_Text block_
---*---
These are a couple of new oils heading for The Waterfowl Festival in Easton, Maryland, November 11-13, 2016. You can find me and my twenty-five original oils in the Pavilion, right across the street from the Armory at 40 S. Harrison, Easton Maryland. I hope to see you there!!
I posted this piece without birds a few weeks ago. It leaned against the wall for a while until I figured out what it needed. Stilts seem to be the answer when I need a bird to add a bit of drama. These are North American black-necked stilts. This will be one of twenty-five original oils that I'll be exhibiting at The Waterfowl Festival in Easton, Maryland - November 11, 12 and 13th. You can find me in the Pavilion across the street from the Armory.
The second piece is the final piece I'm painting for the Waterfowl Festival. It's just a little guy - 11" x 11" but it gives me some ideas for a larger painting - eventually.
This is still not quite finished - it may (or may not) have birds in it. I'm wanting to do large paintings of the sea - because of the abstract quality and colors. This is my main goal for the next year or two.
A drive over Wolf Creek Pass in Colorado a few weeks ago, inspired this little oil. It will be one of twenty or more originals that I'll be showing at The Waterfowl Festival in Easton, Maryland, November 11-13, 2016.
Joe Garcia and I are having a show at Mountain Trails Gallery in Sedona, Arizona. Titled, Birds of a Feather, the exhibition features our bird paintings. Between us, we'll have more than thirty new paintings. These are a few of the oils that will be featured at the gallery exhibition which will be opening Friday, October 7th from 5 - 8 pm. I hope to see you there!
---*---
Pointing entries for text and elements
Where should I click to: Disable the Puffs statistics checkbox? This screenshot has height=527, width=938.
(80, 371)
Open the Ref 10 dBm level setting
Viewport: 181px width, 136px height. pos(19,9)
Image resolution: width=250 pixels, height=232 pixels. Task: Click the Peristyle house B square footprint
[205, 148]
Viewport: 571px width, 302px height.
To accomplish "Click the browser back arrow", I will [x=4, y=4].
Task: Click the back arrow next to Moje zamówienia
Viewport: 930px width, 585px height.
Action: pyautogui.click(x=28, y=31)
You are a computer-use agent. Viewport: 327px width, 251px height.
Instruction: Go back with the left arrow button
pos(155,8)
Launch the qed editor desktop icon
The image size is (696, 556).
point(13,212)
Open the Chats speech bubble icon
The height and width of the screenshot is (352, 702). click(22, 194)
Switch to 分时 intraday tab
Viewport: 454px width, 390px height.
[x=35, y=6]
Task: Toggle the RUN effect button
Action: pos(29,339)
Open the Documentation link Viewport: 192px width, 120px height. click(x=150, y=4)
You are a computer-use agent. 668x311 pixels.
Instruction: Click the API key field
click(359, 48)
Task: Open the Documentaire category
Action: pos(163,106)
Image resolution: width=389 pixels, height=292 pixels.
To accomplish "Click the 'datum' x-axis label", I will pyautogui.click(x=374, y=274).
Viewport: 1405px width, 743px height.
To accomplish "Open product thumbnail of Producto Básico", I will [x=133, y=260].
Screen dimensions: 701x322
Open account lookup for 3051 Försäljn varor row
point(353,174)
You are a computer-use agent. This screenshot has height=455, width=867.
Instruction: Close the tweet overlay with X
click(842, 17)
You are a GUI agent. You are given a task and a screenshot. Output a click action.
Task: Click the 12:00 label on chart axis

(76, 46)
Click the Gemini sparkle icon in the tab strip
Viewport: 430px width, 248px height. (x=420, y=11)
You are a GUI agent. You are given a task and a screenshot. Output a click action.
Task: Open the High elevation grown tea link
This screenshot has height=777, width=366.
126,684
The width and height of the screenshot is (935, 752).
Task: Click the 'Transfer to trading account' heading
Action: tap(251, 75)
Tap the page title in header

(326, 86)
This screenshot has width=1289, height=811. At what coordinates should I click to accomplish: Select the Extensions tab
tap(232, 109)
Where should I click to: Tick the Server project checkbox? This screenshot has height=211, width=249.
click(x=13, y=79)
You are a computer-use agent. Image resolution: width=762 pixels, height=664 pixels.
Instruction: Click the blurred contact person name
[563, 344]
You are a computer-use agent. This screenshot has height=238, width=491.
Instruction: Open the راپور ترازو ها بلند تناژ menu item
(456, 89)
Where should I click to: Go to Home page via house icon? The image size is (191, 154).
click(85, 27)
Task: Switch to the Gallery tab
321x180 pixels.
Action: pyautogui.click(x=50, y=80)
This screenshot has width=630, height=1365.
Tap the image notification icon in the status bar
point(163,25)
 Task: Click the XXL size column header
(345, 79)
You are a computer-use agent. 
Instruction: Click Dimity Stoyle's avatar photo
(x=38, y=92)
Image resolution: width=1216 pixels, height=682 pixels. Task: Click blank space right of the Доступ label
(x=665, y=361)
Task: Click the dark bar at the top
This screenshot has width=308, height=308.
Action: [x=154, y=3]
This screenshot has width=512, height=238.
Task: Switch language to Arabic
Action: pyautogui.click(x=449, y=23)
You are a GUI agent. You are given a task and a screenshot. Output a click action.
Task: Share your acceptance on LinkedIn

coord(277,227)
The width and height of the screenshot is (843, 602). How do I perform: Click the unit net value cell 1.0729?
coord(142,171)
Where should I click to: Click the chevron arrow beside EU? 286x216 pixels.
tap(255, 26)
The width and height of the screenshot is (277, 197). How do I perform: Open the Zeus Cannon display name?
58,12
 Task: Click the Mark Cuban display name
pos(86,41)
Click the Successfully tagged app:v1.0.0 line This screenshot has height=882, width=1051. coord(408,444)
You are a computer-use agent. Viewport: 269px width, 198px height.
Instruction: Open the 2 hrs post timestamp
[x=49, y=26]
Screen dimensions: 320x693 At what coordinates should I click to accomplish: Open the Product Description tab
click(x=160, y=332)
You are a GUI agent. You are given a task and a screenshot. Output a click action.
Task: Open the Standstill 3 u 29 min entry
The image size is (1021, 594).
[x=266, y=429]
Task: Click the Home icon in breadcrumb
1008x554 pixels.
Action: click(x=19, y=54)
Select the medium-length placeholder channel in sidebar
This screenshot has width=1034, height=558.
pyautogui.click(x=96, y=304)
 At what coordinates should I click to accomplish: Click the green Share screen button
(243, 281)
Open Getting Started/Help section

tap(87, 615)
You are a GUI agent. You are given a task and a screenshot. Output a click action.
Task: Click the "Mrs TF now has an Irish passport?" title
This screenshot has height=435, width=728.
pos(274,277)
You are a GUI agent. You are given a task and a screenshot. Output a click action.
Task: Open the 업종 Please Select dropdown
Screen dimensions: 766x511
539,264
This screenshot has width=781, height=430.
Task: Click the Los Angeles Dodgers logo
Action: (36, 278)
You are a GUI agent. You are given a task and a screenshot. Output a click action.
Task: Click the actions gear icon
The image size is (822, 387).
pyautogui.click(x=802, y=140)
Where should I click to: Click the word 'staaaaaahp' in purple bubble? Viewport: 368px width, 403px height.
---*---
_Requirements_
**A)** Write out everything from "The second piece" down to "year or two." in the festival post, switching "sea" to "ocean".
**B)** In the festival post, what is the title of the show at Mountain Trails Gallery in Sedona?
Answer from the festival post alone.

_Written answers_
**A)**
The second piece is the final piece I'm painting for the Waterfowl Festival. It's just a little guy - 11" x 11" but it gives me some ideas for a larger painting - eventually.
This is still not quite finished - it may (or may not) have birds in it. I'm wanting to do large paintings of the ocean - because of the abstract quality and colors. This is my main goal for the next year or two.

**B)** Birds of a Feather